• _TEXTE EXTRAIT_:
* * * * * * * * *

Tout ça me rappelle ceci, écrit en juin 1999…

Et pendant ce temps, en Ontario, une nouvelle loi reconnaît les enseignantes et enseignants comme des professionnels, et le ministre de l’éducation affirme:

« qu’un système d’éducation qui aspire à faire réaliser à chaque élève son potentiel doit être un système qui permet au personnel enseignant et aux autres travailleuses et travailleurs éducatifs de réaliser le leur […] [et que] ce qui importe le plus, c’est que les enseignantes et enseignants obtiennent la formation et le perfectionnement dont ils ont besoin en temps opportun. »

Je crois rêver.

7 réflexions sur “TIC? réforme? gauche? droite? Confusion surtout!

  1. Mais qu’est-ce qu’on s’imaginait ? Que le changement de paradigme se ferait sans heurts ? Qu’il serait immédiat ?

    Pour ma part, je me réjouis de cette nouvelle. Elle ne fait que mettre en lumière le gouffre dans lequel des décennies d’abdication de la responsabilité professionnelle et pédagogique, au profit du manuel scolaire et de la syndicalisation, ont plongé le système scolaire.

    Le changement est perpétuel. Ce genre de manifestation (le colloque de l’Alliance des professeurs de Montréal) ne fait que révéler le désarroi du pouvoir enseignant établi et de fortifications qui s’effritent.

    P.-S. Veuillez comprendre que ma véhémence s’adresse au système scolaire, et non aux individus qui sont pris dans l’engrenage.

  2. Je crois qu’il ne faut pas penser que ceci n’est que le reflet de l’establishment syndical. Certes, ils ont choisis les panelistes, et ce choix n’est peut-être pas innocent. Mais ne perdons pas de vue que ce sont des profs ordinaires dans la salle qui applaudissent et réagissent. Et quoiqu’on en pense, les enseignants ne se laissent pas plus manipuler que le reste de la population.

    On peut ne pas être d’accord avec eux mais il reste que c’est un segment de l’opinion enseignante qui s’exprime par leurs applaudissements. Ceci devrait plutôt nous interpeller. Pourquoi n’ont-ils pas la même opinion que nous? Qu’est-ce qui, dans leur pratique quotidienne, les amène à porter ce constat? Dans la vie c’est rarement aussi tranché. D’un côté, ceux qui ont raison et de l’autre, ceux qui ont tort. Bush voit la planète ainsi et on voit ce que cela donne.

    Quand une personne ne pense pas comme nous, je crois que cela devrait nous obliger à réfléchir davantage et à essayer de comprendre le pourquoi. Tant qu’on ne comprend pas le pourquoi, on ne peut l’amener à penser autrement.

    Bref, une belle occasion de s’interroger.

    En passant, je partage tout à fait l’idée de Clément sur la méconnaissance de l’outil

  3. « Nous allons collaborer avec le personnel enseignant, ainsi qu’avec nos directions d’école, les conseils scolaires et les facultés d’éducation et nous demanderons l’apport des parents, des élèves et d’autres pour mettre au point un cadre de perfectionnement professionnel valable. »
    Gerard Kennedy, Ministre de l’Éducation Ontario

    Et ils vont s’en sortir.

* * * * * * * * *

(Entrées tirées d'une collection)
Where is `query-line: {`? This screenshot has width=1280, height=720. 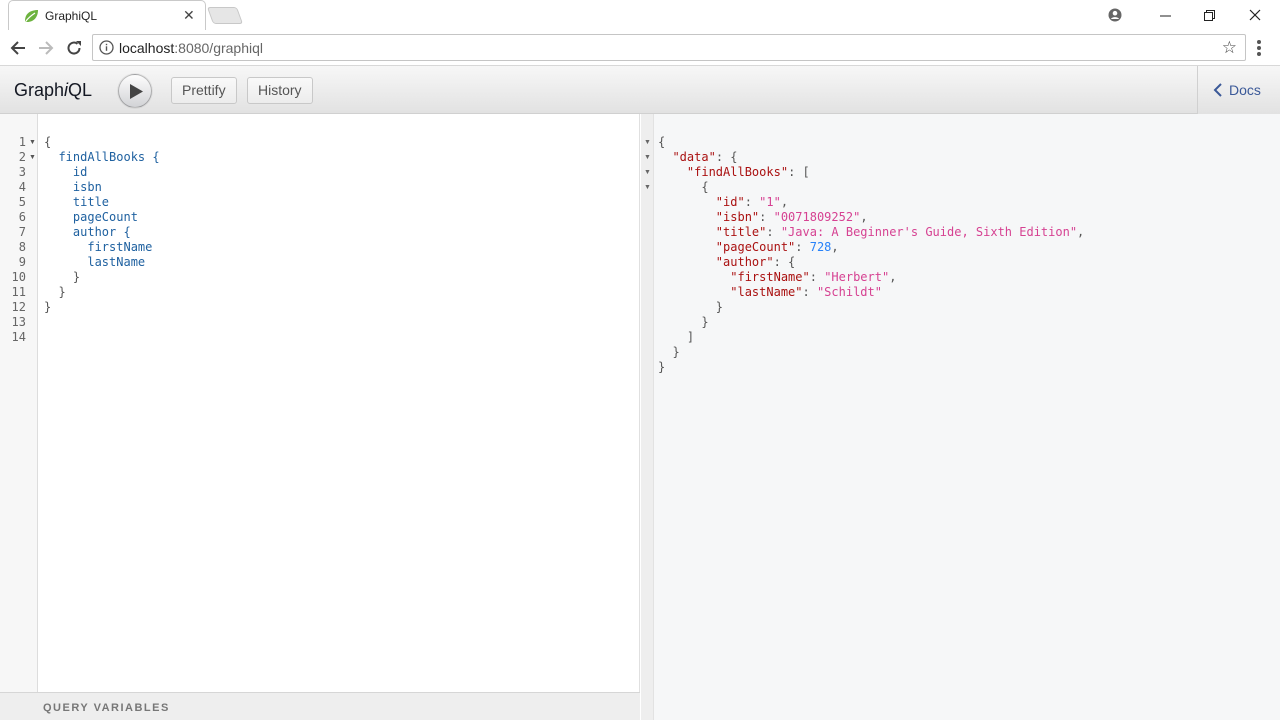
query-line: { is located at coordinates (48, 142).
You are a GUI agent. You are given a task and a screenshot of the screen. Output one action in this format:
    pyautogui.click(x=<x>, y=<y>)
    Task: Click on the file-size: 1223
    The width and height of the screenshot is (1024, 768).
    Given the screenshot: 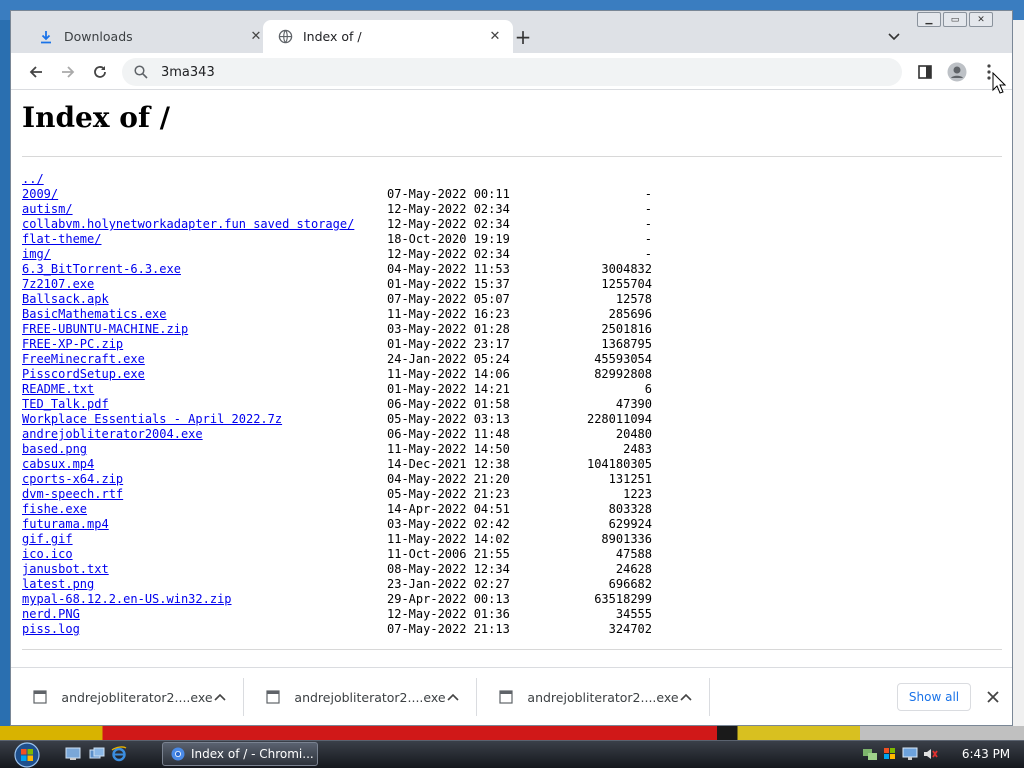 What is the action you would take?
    pyautogui.click(x=638, y=494)
    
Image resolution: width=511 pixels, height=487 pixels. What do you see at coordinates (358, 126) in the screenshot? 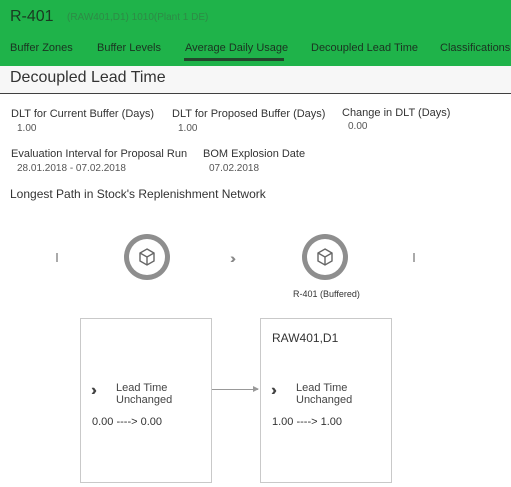
I see `dlt-change-value: 0.00` at bounding box center [358, 126].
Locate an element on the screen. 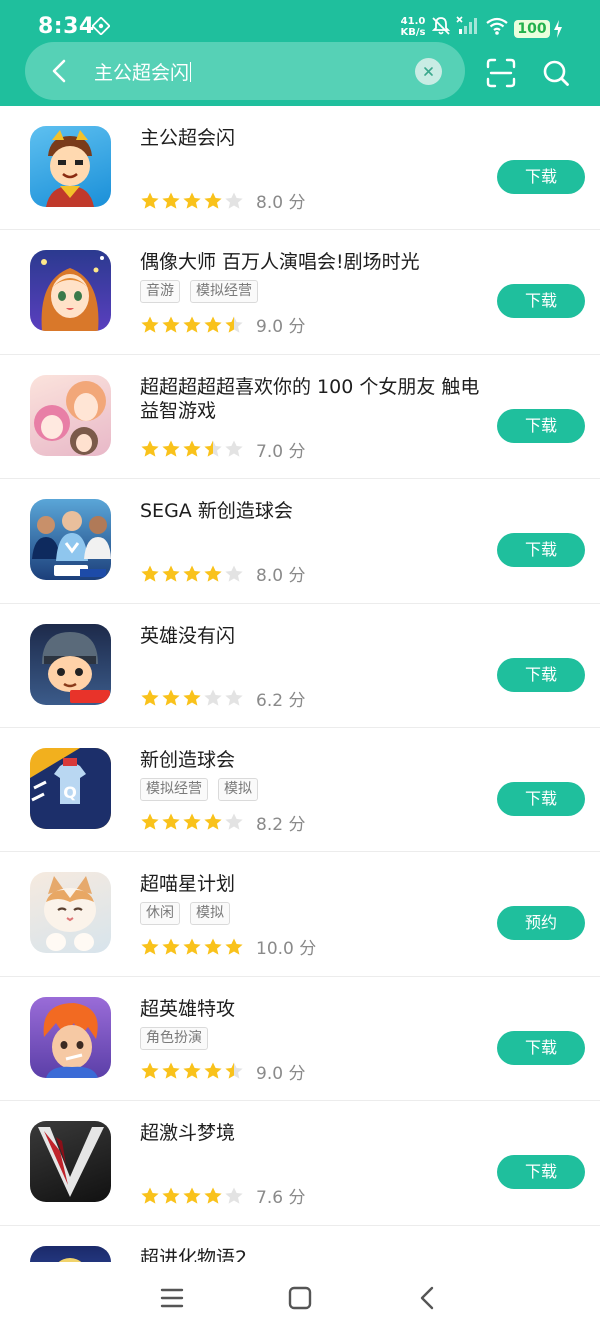 The width and height of the screenshot is (600, 1333). app-rating: 10.0 分 is located at coordinates (228, 946).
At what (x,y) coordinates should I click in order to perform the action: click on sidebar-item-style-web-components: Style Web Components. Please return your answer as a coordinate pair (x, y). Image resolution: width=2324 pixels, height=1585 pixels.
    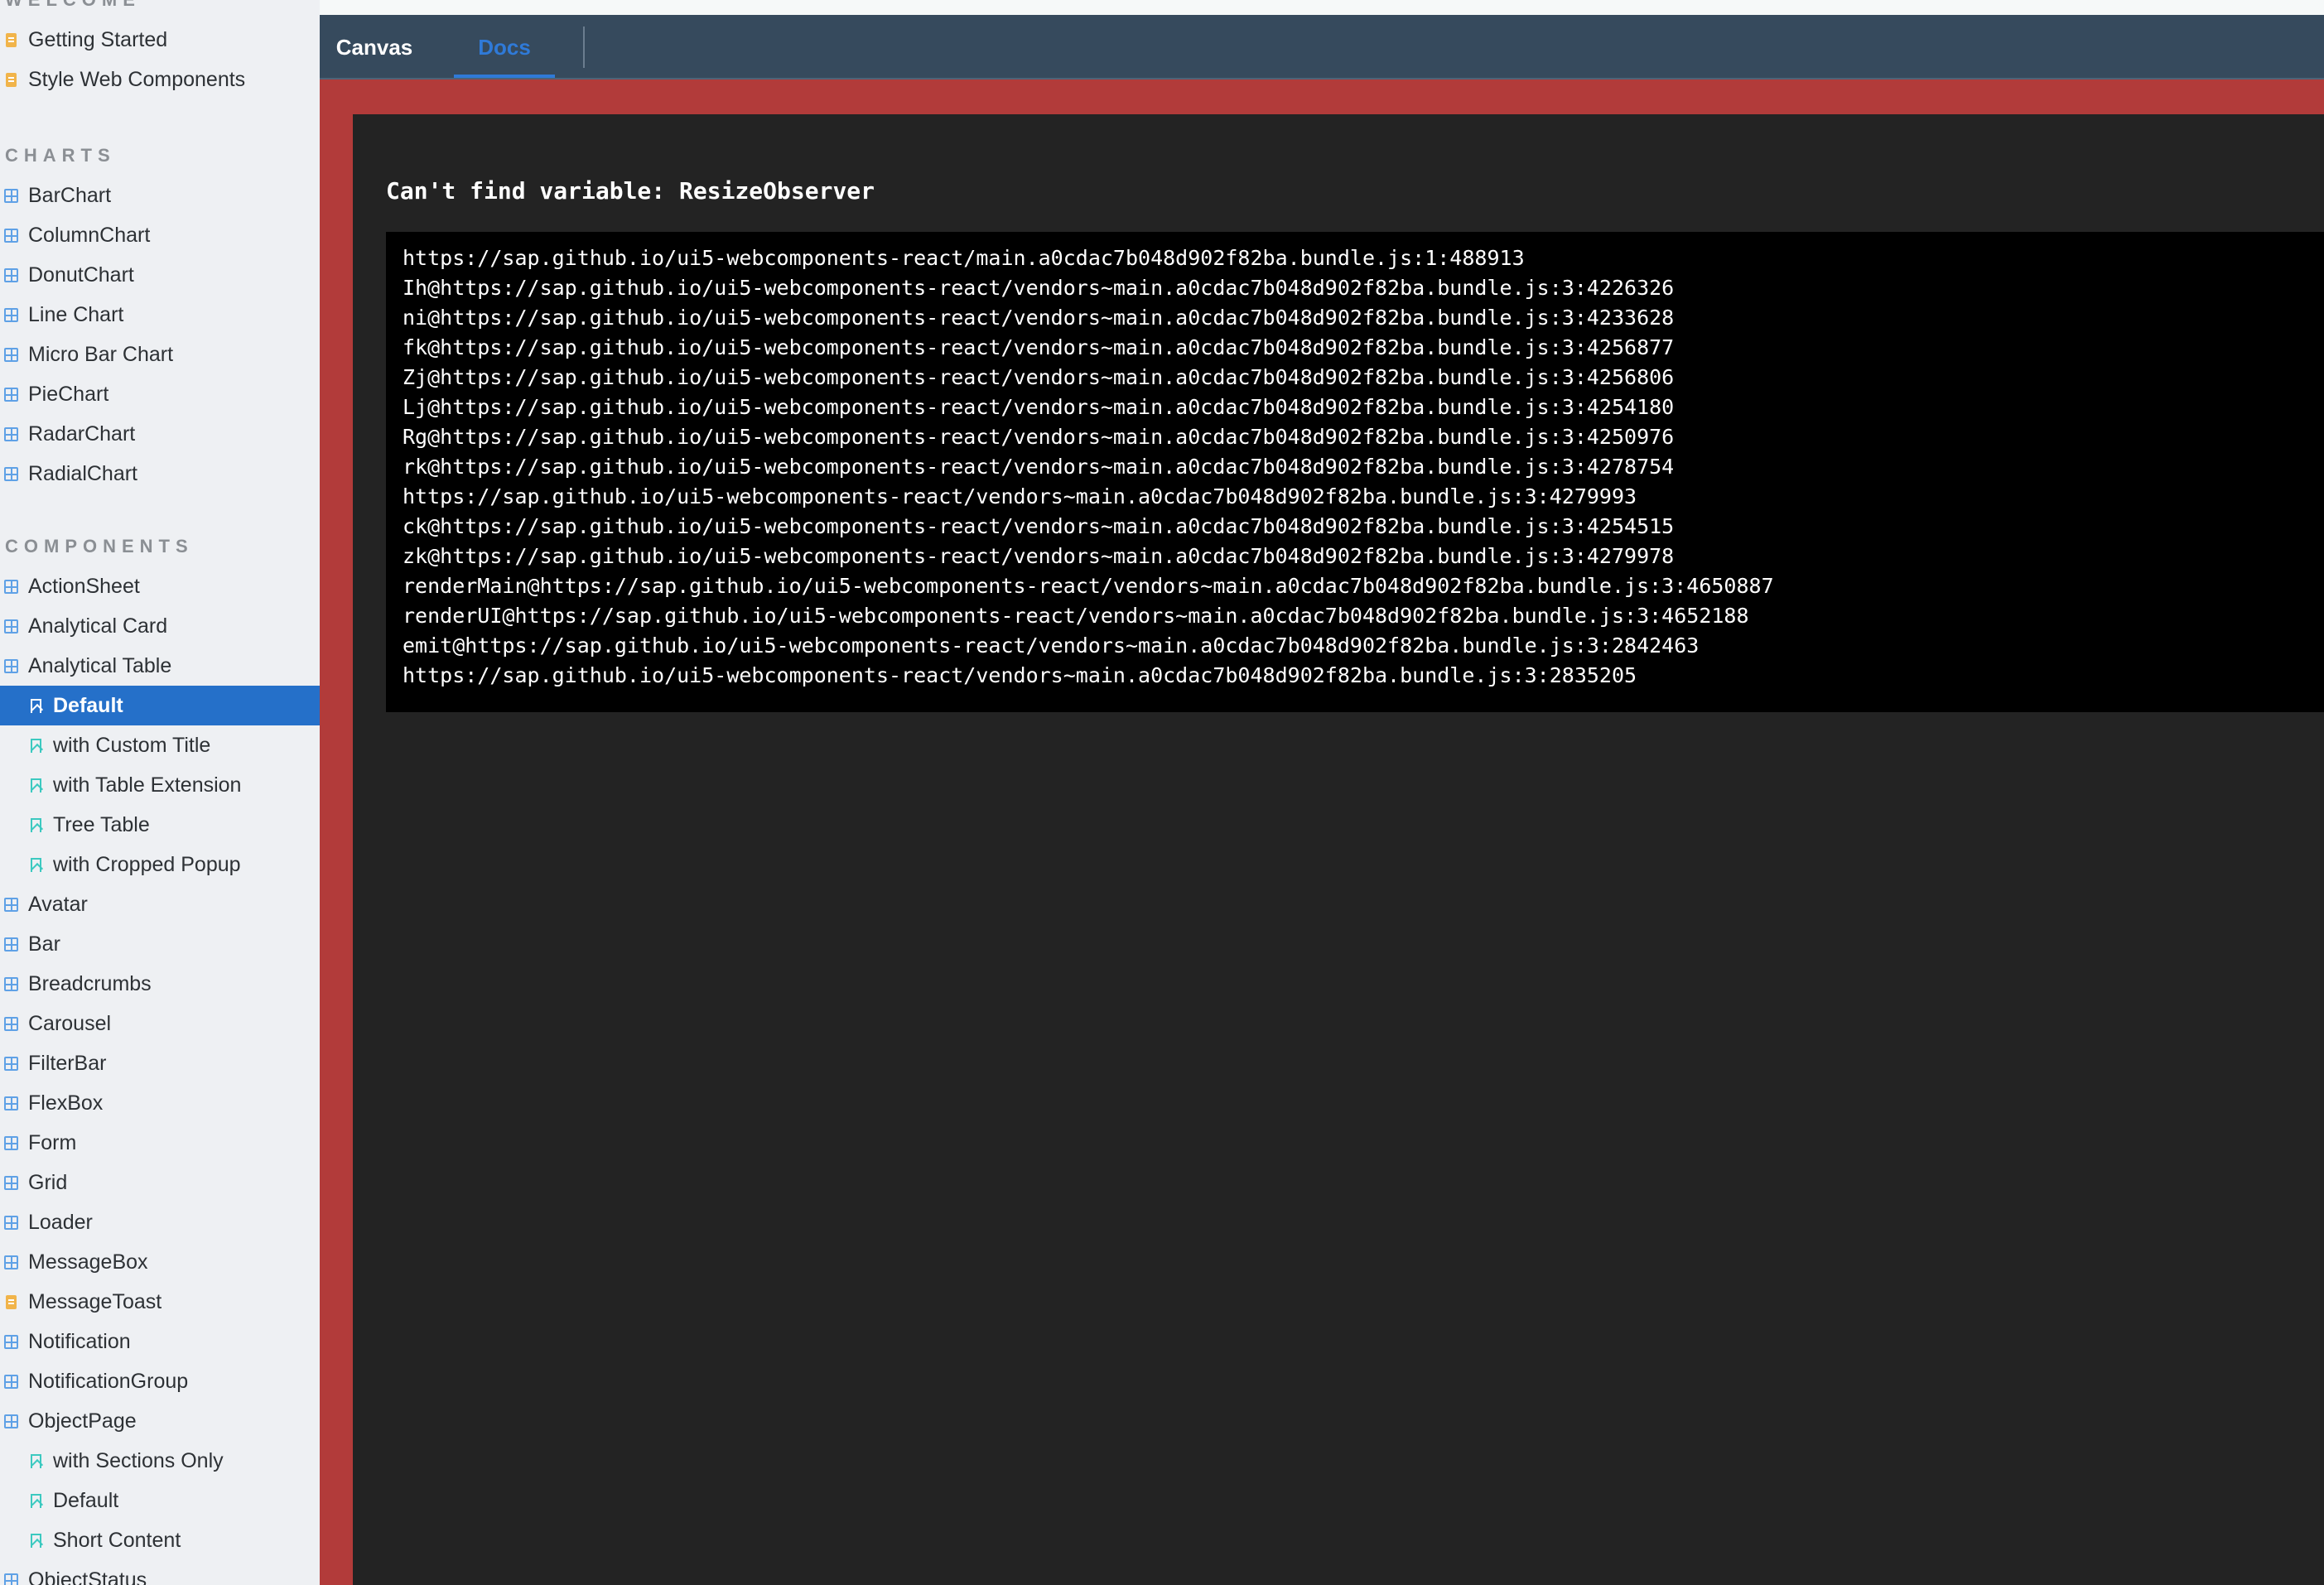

* * * * * * * * *

• _CONSIGNES_:
1 > Extrayez tel quel le passage des entrées qui va de leur début jusqu'à la ligne contenant "coordinates (48, 142).", cette ligne comprise. Ne reproduisez pas les images.
2 > Rédigez la suite du texte sur la formation des enseignants à partir de sa dernière phrase.
Le texte et les entrées n'ont aucun lien entre eux.

• _RÉPONSES_:
1 >
Where is `query-line: {`? This screenshot has width=1280, height=720. 
query-line: { is located at coordinates (48, 142).

2 >
    Au Québec, parcontre, les enseignants sont bien conscients du retard profond, et leur réaction d’un retour à une stabilité passée est compréhensible.
    Pour la pluspart d’entre-eux, le retard n’est plus rattrapable et ils savent très bien qu’une réforme véritable en formation ne profiterais qu’aux nouveaux enseignants. Introduire les TIC les placerait dans une situation bien inconfortable pour un enseignant, c’est à dire la peur d’être eux-mêmes les derniers de classe en cette matière.
    Ce n’est pas d’être remplacer par les TIC qu’ils craignent, mais d’être remplacer par d’autres qui les maîtrisent déjà. D’êtres considérés inefficaces.
    C’est pourquoi ils ne peuvent voir les TIC comme complément, mais comme un possible remplacement de ce qu’ils maîtrisent déjà.

    Mais le plus grand malaise qui semble ressortir des commentaires des enseignants c’est celui de ne plus avoir une idée claire du but de l’enseignement.
    C’est la politique, le patronat, les groupes de pressions et sociaux, les lobyistes, et les parents, qui préparent le menu. L’enseignant est derrière le comptoir et sert non pas un élève mais un client, et sa formation n’est pas en invention culinaire mais en manières originales de servir le menu.
    On a réussi à convaincre l’enseignant que son but est de nourrir l’élève. Que son métier est un service.
    On ne les appellent plus des « maîtres » comme autrefois, car ils ne dirigent plus ce qu’ils enseignent.

    Dans un tel contexte, l’impondérable propre aux TIC qui exige un constant effort de créativité, mais ô combien bénéfique et gratifiant, est sans-doute vu comme un obstacle à la performance et au « rendement ».

    J’ai deux fils à la maison et je les adore. Je ne peut plus supporter de les entendre me dire à chaque matin qu’ils haïssent l’école, qu’à chaque jour ils n’ont rien à me raconter de leur journée ou de ce qu’ils y ont appris.
    Pourtant, ils ne sont pas allergiques au savoir. Chaque jour ils me demandent pourquoi-çi pourquoi-ça. De questions pas faciles souvent, sur les événements du jour dans le monde, sur le sex, ou en regardant un film de science-fiction ils veulent savoir si l’anti-gravité est possible, et s’ensuit une conversation de deux heures sur la gravité.
    On discutte, on fait des recherches sur l’Internet si on sait pas quelque-chose, et on cré des jeux ou faisont des dessins sur ce qu’on a appris.
    C’est drôle, mais j’ai pas besoin de les assoir sur une chaise ou de les forcer à faire tout çà. C’est eux qui instiguent. Alors je me pose la question ; qu’est-ce qu’ils font à l’école? Pourquoi en ont-ils horreur?

    Et souvent, après une bonne discussion avec eux sur un sujet de base (sciences, histoire, arts, etc…) je me vois spontanément leur demmander ; vous ne discuttez pas de celà à l’école?

    Non papa, est toujours la réponse.

    Je commence à penser que les TIC ne sont pas au menu car justement elles risqueraient d’éveiller la curiosité et des questions chez l’élève, que beaucoup préférerait éviter.
    Surtout pour les faiseurs de menus.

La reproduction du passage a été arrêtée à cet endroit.